Thursday, December 28, 2006

Againt the Recent Reich . . .

Regarding Robert Reich’s Wednesday, December 20th commentary on "Marketplace" on American Public Radio:

http://marketplace.publicradio.org/shows/2006/12/20/AM200612201.html

While I usually appreciate Robert Reich’s astute analyses of the country’s economic peccadilloes, I find him way off the mark in suggesting that the tax code should limit charitable deductions to “real” charities and not to the arts and cultural institutions. Few would quibble with the excesses Reich offers as examples: yes, a donation to Harvard, which already boasts the largest university endowment in the nation, might seem self-indulgent, a ruse of the rich to ensure their progeny’s future access. It’s also easy to mock a gala dinner held by captains of industry for New York’s Lincoln Center arts complex.

But obscured by Reich’s heavy sarcasm is the fact that public educational institutions now receive very little federal or even state support, and that the arts have been summarily taken off the list of federal funders’ priorities because they’ve been made a political football by the conservative right.

If the wealthy can’t declare deductions for their largess to education and the arts, to whom could more upstart, avant-garde, community-based arts organizations turn for support as they struggle to establish themselves? In Austin, Texas, where I live, yes, we watch with despair as our public university pours millions of dollars into expanding its already mammoth stadium and upgrading the perks for its star student athletes, while the College of Fine Arts cowers, under-funded and under-appreciated, in its shadow.
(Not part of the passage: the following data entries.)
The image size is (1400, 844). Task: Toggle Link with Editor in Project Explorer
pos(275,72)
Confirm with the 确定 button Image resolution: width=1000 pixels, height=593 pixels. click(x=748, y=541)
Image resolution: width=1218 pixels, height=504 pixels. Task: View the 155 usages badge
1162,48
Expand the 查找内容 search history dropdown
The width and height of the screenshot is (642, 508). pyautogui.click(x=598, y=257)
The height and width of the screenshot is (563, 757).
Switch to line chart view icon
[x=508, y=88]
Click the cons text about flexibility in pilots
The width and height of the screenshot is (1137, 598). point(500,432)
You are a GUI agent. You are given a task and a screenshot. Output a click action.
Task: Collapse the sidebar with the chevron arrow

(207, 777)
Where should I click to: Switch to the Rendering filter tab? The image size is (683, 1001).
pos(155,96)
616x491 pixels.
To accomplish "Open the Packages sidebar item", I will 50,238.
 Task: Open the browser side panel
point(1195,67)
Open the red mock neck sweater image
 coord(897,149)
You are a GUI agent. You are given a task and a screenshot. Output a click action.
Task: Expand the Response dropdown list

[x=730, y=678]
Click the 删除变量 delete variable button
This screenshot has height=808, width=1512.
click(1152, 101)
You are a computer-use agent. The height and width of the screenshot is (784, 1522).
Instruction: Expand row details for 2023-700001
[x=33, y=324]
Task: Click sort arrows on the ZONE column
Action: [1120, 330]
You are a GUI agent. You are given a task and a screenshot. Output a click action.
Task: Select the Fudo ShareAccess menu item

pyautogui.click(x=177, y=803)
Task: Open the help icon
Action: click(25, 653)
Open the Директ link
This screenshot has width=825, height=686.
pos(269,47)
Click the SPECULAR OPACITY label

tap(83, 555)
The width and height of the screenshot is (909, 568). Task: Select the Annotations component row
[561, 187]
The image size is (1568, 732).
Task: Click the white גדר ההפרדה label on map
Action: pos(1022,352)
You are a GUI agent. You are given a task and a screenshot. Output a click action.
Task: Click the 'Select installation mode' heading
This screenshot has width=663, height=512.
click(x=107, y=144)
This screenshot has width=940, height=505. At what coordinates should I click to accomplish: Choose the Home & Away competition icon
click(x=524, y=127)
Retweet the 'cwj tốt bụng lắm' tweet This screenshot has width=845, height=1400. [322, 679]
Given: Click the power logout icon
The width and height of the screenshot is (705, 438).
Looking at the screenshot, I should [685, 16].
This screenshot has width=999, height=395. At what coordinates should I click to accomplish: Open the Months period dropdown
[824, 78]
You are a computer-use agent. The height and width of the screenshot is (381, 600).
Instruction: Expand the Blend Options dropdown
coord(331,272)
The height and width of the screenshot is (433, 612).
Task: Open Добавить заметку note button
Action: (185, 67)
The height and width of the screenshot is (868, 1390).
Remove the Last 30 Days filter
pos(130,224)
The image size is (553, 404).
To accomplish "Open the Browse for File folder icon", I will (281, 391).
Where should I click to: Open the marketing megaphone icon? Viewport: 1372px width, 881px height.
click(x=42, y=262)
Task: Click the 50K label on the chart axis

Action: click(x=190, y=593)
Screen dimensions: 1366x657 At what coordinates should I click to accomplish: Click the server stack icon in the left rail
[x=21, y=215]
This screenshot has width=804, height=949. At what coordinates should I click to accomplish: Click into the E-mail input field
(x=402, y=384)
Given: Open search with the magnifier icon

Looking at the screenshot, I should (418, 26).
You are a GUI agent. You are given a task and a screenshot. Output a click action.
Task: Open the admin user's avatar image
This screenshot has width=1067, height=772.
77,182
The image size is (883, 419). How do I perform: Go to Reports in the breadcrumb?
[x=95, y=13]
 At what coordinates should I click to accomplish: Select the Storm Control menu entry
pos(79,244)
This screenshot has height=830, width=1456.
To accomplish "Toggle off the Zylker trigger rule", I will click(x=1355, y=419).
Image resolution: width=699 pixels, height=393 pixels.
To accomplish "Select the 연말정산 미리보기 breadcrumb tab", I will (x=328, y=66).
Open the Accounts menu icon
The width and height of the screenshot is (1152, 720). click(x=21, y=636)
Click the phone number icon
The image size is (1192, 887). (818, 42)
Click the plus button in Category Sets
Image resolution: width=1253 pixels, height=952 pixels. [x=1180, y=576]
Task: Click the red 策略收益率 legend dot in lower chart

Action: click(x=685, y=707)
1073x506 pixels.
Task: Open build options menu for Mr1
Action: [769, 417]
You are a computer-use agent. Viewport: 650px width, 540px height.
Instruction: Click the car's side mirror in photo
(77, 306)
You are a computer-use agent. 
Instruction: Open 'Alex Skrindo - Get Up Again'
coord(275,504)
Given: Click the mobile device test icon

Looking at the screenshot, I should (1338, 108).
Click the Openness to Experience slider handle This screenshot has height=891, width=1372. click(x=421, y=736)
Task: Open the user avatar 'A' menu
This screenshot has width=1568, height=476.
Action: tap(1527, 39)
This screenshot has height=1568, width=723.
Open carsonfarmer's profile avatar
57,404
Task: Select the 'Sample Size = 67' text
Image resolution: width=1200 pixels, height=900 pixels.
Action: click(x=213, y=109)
Would that every “Texas-ex” who gives a dollar to the Longhorns would kick in another for the arts.

But legislating against charitable donations such as these would also mean that Austin’s rich array of small arts organizations would no doubt expire. Without the deductible donations that support their operating budgets and their capital campaigns, and that pay their artists a living wage to use their imaginations to improve the world, we’d see the quick demise of the dozens of performance companies that enhance our local quality of life daily.

These arts organizations also serve the Austin community, engaging residents in the performance, music, film, art, and culture who might not otherwise be invited to share their stories on stage, or to participate in a filmmaking event, because of their race, class, or level of education. The arts in Austin do, as Reich proposes, try to make a difference for the poor.

I hope Robert Reich can nuance his argument, so that he’s not advocating that the bathwater of wealth donating to wealth be thrown out with the baby of tax incentive-supported private patronage for the arts and education.